Nu masculin, Frédéric Bazille, 1863, crayon et fusain sur papier, musée Fabre, Montpellier
Dieu qu'il est beau ! Beau comme un dieu ! Le dessin exécuté au crayon et fusain sur une feuille volante par Frédéric Bazille, un ami de Monet, est conservé au musée Fabre de Montpellier. Un homme nu à la plastique sculpturale se tient debout, aux trois quarts tourné vers la gauche. Ses bras tendus reposent sur une sellette d'atelier.
C'est l'indice qui permet de comprendre la scène. Pas de mythologie ici. Le dessin ne raconte pas une histoire. Ce qu'il se propose de montrer, c'est tout simplement un modèle qui pose dans une école de peinture.
L'auteur ne considère pas son travail comme une oeuvre achevée mais comme un exercice préparatoire, une étape en vue peut-être d'une oeuvre plus élaborée.
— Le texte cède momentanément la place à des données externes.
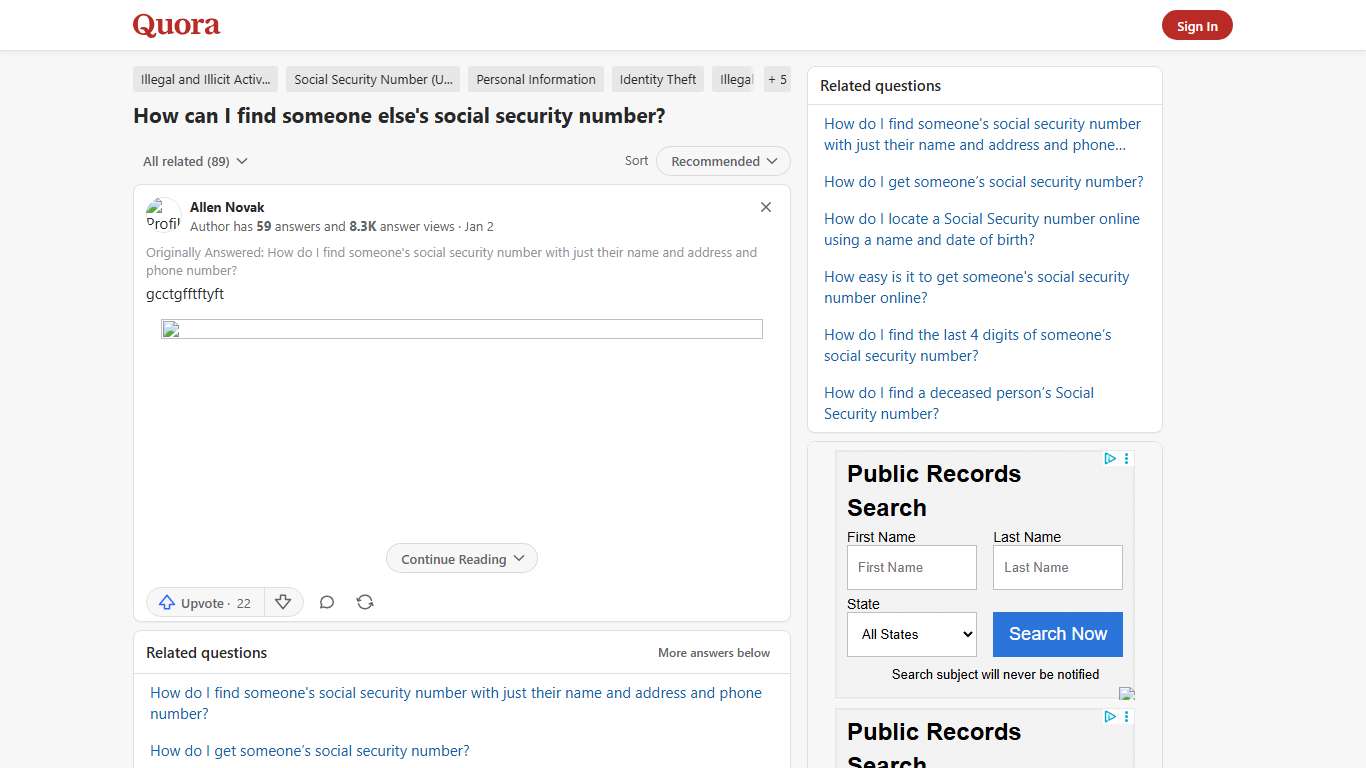Click the AdChoices icon on the second ad
1366x768 pixels.
coord(1110,716)
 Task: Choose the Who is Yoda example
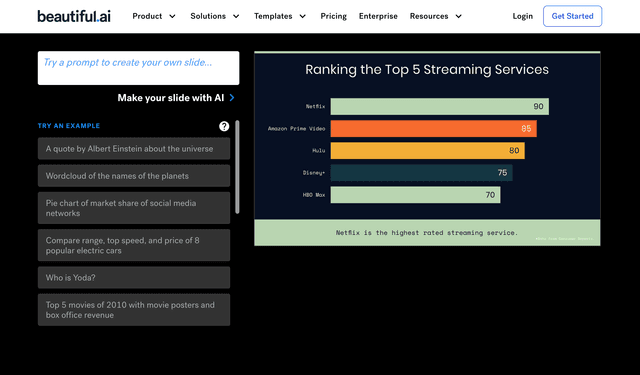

Étude de nu masculin. A regarder attentivement on devine des repentirs, des traces de gommage au pied gauche et le long du dos et de l'épaule. Le modèle était plus redressé au départ. A-t-il bougé ? Ou l'artiste a-t-il jugé que cette pose était meilleure ?
Pas facile d'être modèle. A première vue il semble qu'on soit payé à ne rien faire, mais telle est justement la difficulté. Ne pas bouger du tout. Longtemps, très longtemps. De l'avis des modèles, c'est douloureux et épuisant.
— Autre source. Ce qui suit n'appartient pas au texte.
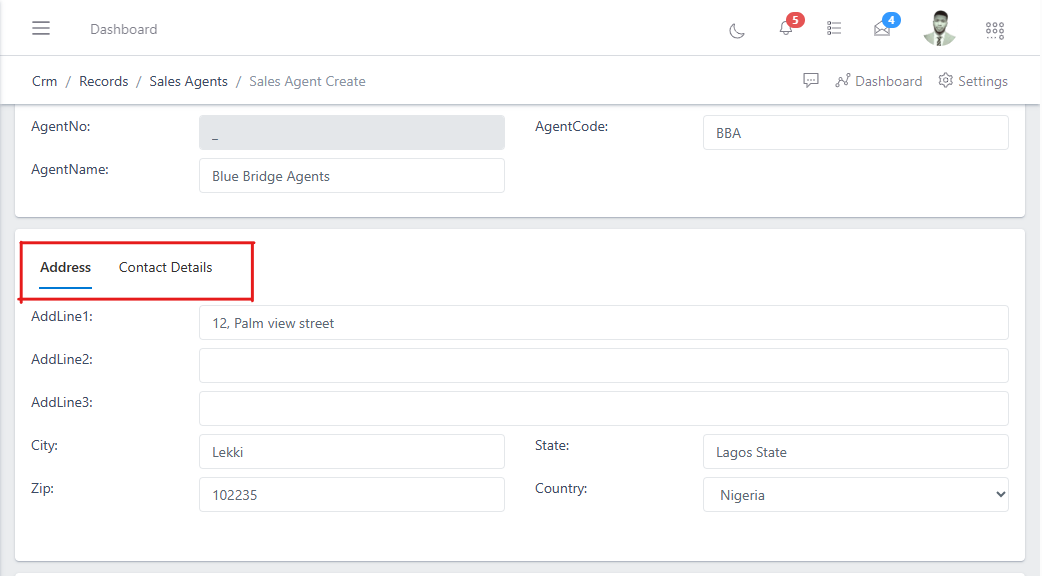Navigate to Sales Agents via breadcrumb
This screenshot has width=1042, height=576.
[x=188, y=80]
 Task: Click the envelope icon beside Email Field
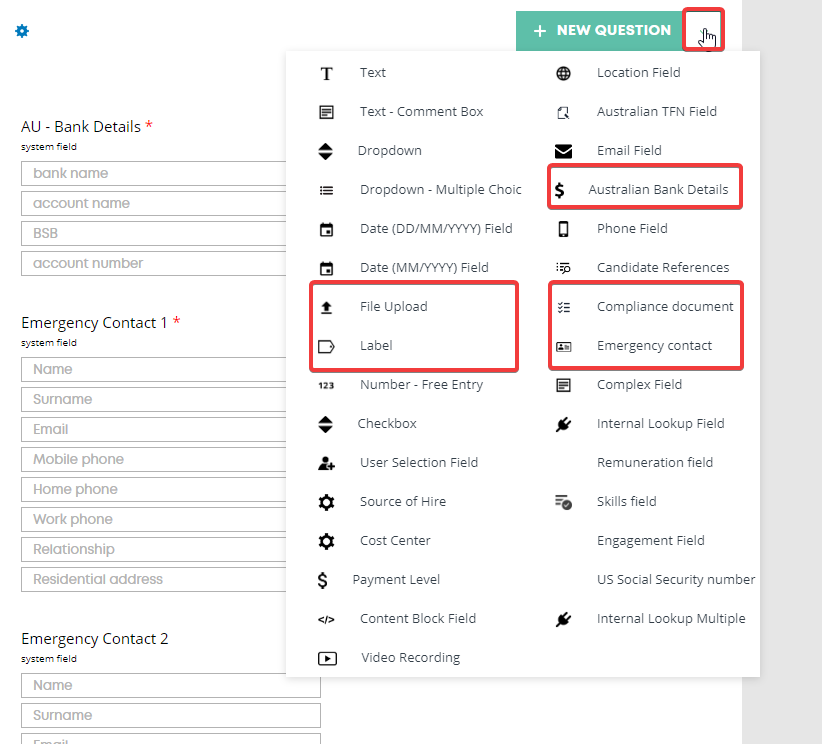pos(564,150)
Il se trouve pourtant au 19ème siècle des hommes et des femmes pour venir poser, qui plus est poser nus. Par quel ressort psychologique acceptent-ils en cette époque si prude de se dévêtir et de se livrer aux regards d'un ou plusieurs artistes ? Mystère.
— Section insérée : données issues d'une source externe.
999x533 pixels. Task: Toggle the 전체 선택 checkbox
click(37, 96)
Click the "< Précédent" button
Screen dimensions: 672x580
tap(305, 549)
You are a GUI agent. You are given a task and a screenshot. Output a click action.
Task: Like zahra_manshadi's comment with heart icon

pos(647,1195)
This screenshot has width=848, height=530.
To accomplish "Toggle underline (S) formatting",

Concernant l'homme qui pose pour Frédéric Bazille le 7 mars 1863, on serait tenté de croire qu'il y a une part de narcissisme dans sa démarche : le modèle se trouve beau et veut célébrer la beauté de son corps.
Sauf que. La scène se passe dans l'atelier du maître Gleyre devant un groupe d'élèves. Monet, qui en faisait partie en début d'année est sans doute déjà parti, alarmé dès les premiers jours par le manque de sincérité que prône le maître. "Quand on dessine d'après modèle, il faut toujours penser à l'antique," tel est le credo de Gleyre. C'est-à-dire qu'il faut arranger les défauts du modèle pour se rapprocher d'un idéal imaginaire.
On ne saurait faire reproche à Gleyre d'enseigner l'académisme, pas plus qu'on ne peut en vouloir à Monet de l'avoir rejeté ou à Bazille d'y avoir souscrit pour un temps.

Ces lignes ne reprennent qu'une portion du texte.